Tre criminali hanno aggredito e tentato di derubare una ragazza indifesa, convinti di avere a che fare semplicemente con una vittima spaventata e indifesa, ma non potevano immaginare cosa sarebbe successo un minuto dopo.

DIVERTIMENTO

Tre ladri hanno aggredito una ragazzina indifesa e hanno tentato di derubarla, convinti di avere a che fare con una vittima spaventata e indifesa. Ma non avevano idea di cosa sarebbe successo un minuto dopo.

Assolutamente insensato? Questo è quello che pensavano veramente.

La mattina era tranquilla e pacifica nel parco. Veronika aveva finito la sua corsa, si era fermata su un sentiero laterale e aveva cercato di riprendere fiato. L’allenamento era stato intenso ma piacevole. Aveva i capelli raccolti in una coda alta, una sottile catena d’oro le ornava il collo e indossava un orologio sportivo al polso. Amava quei rari weekend in cui poteva semplicemente stare da sola.

Il viale era quasi deserto. L’aria umida dopo la pioggia della notte precedente era impregnata del profumo di foglie e aria fresca. Veronika stava per svoltare quando improvvisamente delle motociclette rombarono dietro di lei.

Tre motociclette svoltarono l’angolo e si fermarono proprio davanti a lei. Tre uomini smontarono. Tute economiche, tatuaggi su braccia e collo, sorridenti.

Il capo si fece avanti e la squadrò da capo a piedi.

«Beh, amore mio, tutta sola?» disse con un sorriso.

«Quel telefono dev’essere costoso. Dammelo, o lo farai cadere.»

Veronika rimase in silenzio. Il suo viso era serio, ma la tensione era palpabile nei suoi occhi. Il secondo uomo le girò intorno.

«Guarda com’è elegante. Bellissimo orologio. La catena brilla. C’è sicuramente qualcosa da perdere.»

«Non tremare, staremo attenti», aggiunse il terzo uomo, ridendo.

Erano troppo vicini, bloccandole la strada.

«Capisci che nessuno ti aiuterà qui, vero?» disse il capo. «Dateci tutto e andate avanti.»

«E cos’altro?» chiese Veronika con calma, cercando di non tremare la voce.

Gli uomini si scambiarono un’occhiata.

«Altrimenti, la situazione ci sfuggirà di mano», rispose uno di loro. «Non ci piace essere contraddetti.»

Risero e chiacchierarono del suo cellulare, delle sue scarpe da ginnastica, della sua collana. Uno di loro le toccò persino la spalla, come per mettere alla prova la sua paura.

Vedevano solo una donna, sola e indifesa dopo l’addestramento.

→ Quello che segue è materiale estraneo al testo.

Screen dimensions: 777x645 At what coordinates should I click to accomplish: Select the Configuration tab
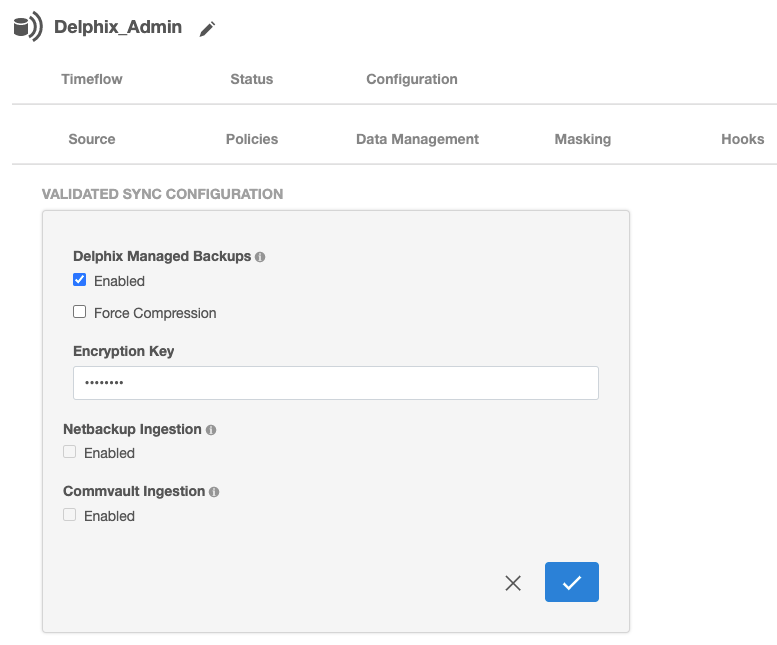[412, 79]
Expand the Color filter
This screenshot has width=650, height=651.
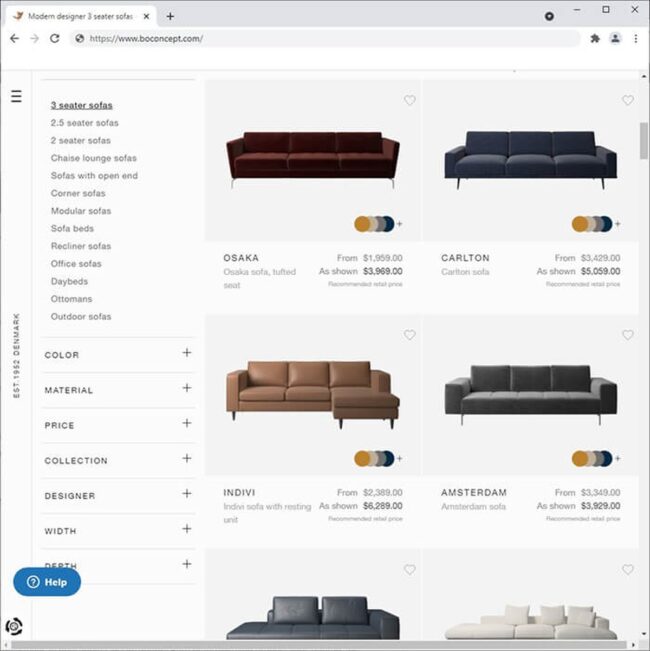(x=186, y=353)
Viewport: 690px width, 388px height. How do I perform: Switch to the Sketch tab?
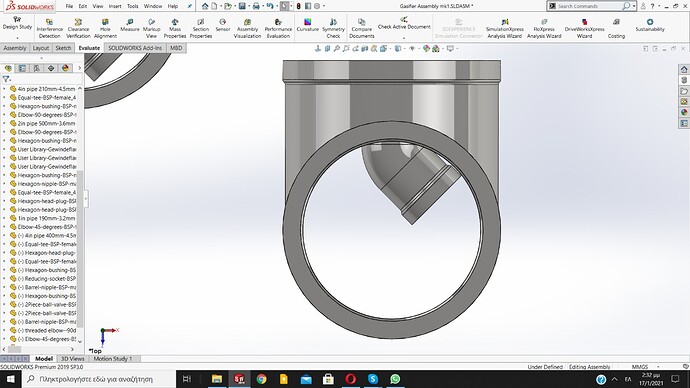[x=63, y=48]
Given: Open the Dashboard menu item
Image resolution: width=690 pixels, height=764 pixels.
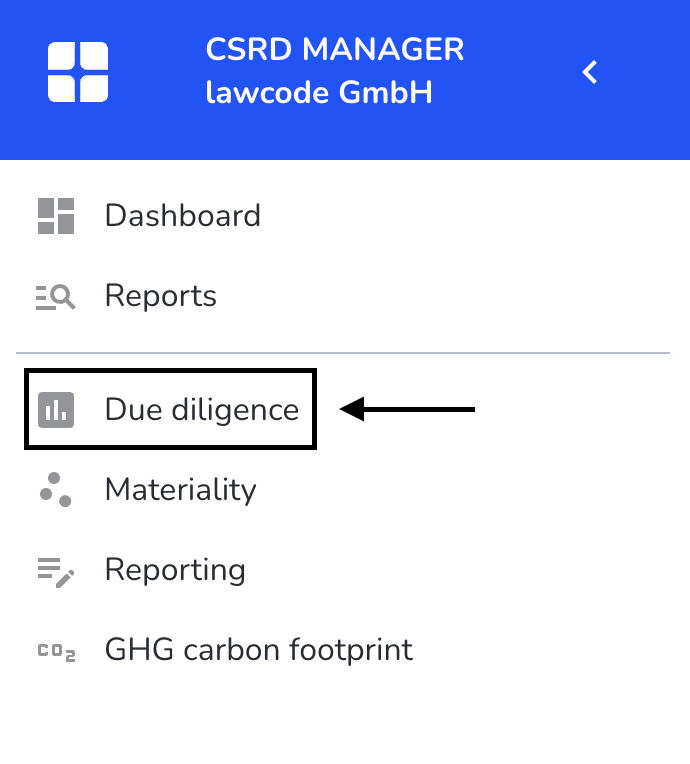Looking at the screenshot, I should point(183,215).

Ma non avevano idea di cosa sarebbe successo un minuto dopo.

Il capo si avvicinò di nuovo e si sporse verso di lei.

«Allora, ce lo dai volontariamente o dobbiamo spiegarlo?»
Veronika lo fissò intensamente. Nessuna urla, nessun panico. Solo tensione nei loro occhi e una gelida concentrazione.

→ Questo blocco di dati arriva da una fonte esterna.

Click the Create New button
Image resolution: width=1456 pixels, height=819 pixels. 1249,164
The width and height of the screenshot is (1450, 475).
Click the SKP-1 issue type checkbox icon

«Pensi davvero che sia una buona idea?» chiese dolcemente.

I ragazzi si scambiarono un’occhiata e risero.

«Hai sentito? Sta cercando di spaventarci.»

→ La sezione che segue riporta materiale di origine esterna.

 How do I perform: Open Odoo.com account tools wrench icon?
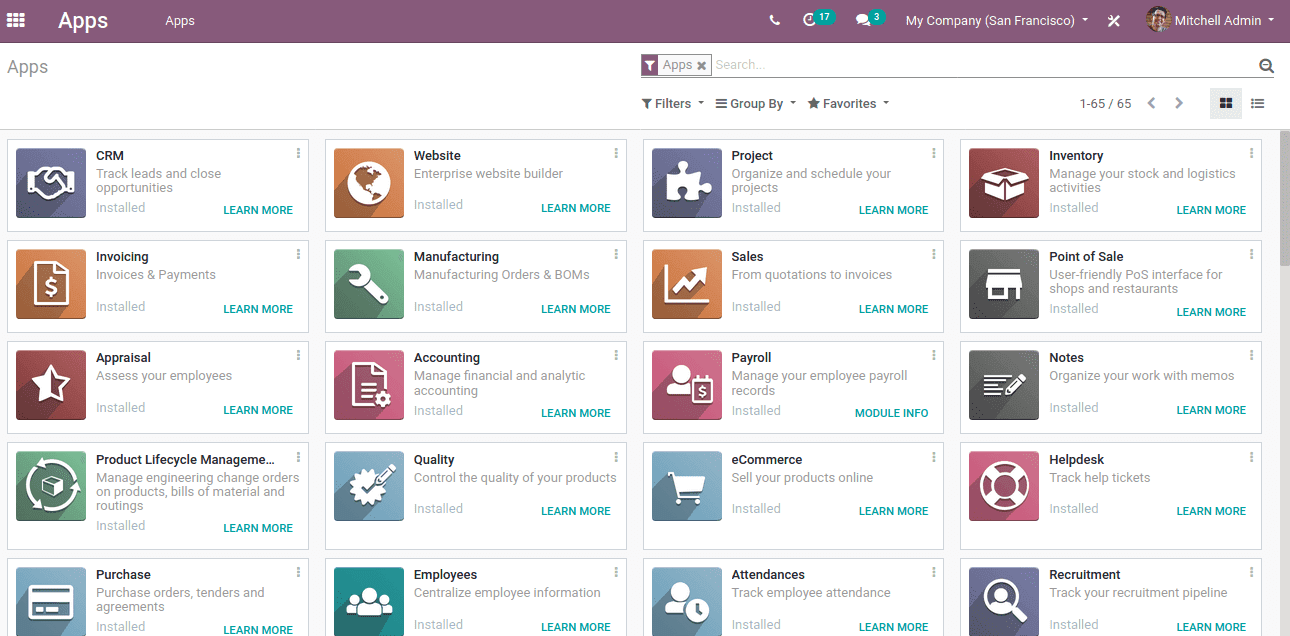(x=1114, y=20)
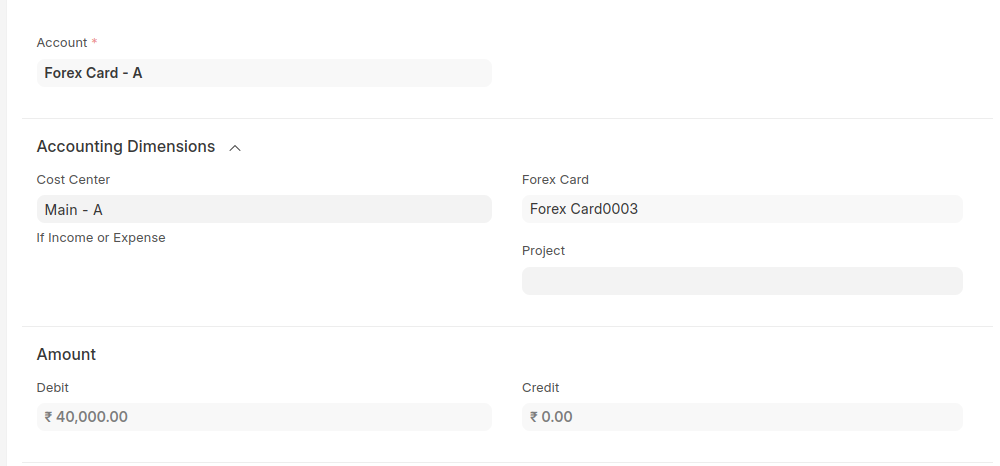1000x466 pixels.
Task: Click the Cost Center label
Action: click(x=73, y=180)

«Ma sai con chi stai parlando?»

«Non c’è nessun altro. Solo io e te.»

Veronika sorrise improvvisamente.

«Esatto. Solo io e te.»

Uno di loro si bloccò.

«Perché ridete?»

«Perché non avete idea dei guai in cui vi siete cacciati», rispose.

Il capo fece un passo avanti, irritato.

«Smettetela di fare i duri. Il telefono e la catena. Subito.»

In quel momento, due uomini alti emersero lentamente dalle ombre degli alberi, dietro la curva del vicolo. Erano le guardie del corpo della ragazza. Alti, vestiti di nero, con volti freddi. Si muovevano con calma e senza fretta, ma la loro andatura irradiava potenza.

I ladri non avevano idea di aver appena cercato di derubare la figlia di uno degli uomini più ricchi del mondo.

Gli uomini si voltarono.

«E voi chi siete?»

Una delle guardie del corpo si avvicinò e disse bruscamente:

«Guai?» »

Veronika non si voltò nemmeno.

«Non più», rispose con calma.

I sorrisi scomparvero dai volti degli uomini.